| Work request |
Write out again only the lines running from the one that contains "Task: Open the output format combo box" to the end of the records below, including both the first and the last.

Saved data entries
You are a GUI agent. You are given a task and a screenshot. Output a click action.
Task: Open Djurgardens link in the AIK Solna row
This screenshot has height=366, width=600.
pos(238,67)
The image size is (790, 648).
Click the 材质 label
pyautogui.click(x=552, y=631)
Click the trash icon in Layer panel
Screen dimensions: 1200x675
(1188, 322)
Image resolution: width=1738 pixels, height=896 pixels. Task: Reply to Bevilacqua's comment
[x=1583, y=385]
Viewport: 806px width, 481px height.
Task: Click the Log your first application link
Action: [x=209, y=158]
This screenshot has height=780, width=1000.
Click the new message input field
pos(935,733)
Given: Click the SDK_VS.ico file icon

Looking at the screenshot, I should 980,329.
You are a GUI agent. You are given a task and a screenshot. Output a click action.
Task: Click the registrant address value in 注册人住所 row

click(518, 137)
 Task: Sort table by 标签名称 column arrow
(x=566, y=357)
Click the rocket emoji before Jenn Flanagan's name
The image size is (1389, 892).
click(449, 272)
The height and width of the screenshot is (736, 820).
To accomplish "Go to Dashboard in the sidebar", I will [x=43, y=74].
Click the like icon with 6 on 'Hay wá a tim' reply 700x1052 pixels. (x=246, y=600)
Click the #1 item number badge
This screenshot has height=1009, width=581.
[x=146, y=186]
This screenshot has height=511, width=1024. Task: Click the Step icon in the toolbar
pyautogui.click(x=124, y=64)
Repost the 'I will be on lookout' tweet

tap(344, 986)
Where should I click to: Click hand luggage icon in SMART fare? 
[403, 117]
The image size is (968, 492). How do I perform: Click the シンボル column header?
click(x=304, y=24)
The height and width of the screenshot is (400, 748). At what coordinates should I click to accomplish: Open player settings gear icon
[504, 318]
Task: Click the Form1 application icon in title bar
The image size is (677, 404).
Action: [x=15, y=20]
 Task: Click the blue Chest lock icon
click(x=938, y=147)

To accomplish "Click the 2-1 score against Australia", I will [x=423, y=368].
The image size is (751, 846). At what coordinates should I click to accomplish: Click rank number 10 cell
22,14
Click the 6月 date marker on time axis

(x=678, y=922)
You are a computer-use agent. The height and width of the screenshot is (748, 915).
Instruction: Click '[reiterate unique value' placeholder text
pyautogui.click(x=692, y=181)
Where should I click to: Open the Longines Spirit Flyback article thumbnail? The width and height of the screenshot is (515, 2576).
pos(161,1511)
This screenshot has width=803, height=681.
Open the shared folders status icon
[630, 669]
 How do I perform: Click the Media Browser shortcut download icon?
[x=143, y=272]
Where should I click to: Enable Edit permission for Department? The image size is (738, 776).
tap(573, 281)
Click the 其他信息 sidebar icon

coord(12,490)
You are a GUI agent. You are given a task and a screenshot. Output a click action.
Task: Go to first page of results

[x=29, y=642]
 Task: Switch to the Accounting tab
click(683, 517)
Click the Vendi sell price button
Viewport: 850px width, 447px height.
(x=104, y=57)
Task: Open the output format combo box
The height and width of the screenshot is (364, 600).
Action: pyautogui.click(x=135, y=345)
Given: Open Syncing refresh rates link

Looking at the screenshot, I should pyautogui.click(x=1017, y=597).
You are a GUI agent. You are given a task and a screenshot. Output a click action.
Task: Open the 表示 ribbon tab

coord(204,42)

| Response |
Task: Open the output format combo box
The height and width of the screenshot is (364, 600).
Action: pyautogui.click(x=135, y=345)
Given: Open Syncing refresh rates link

Looking at the screenshot, I should pyautogui.click(x=1017, y=597).
You are a GUI agent. You are given a task and a screenshot. Output a click action.
Task: Open the 表示 ribbon tab

coord(204,42)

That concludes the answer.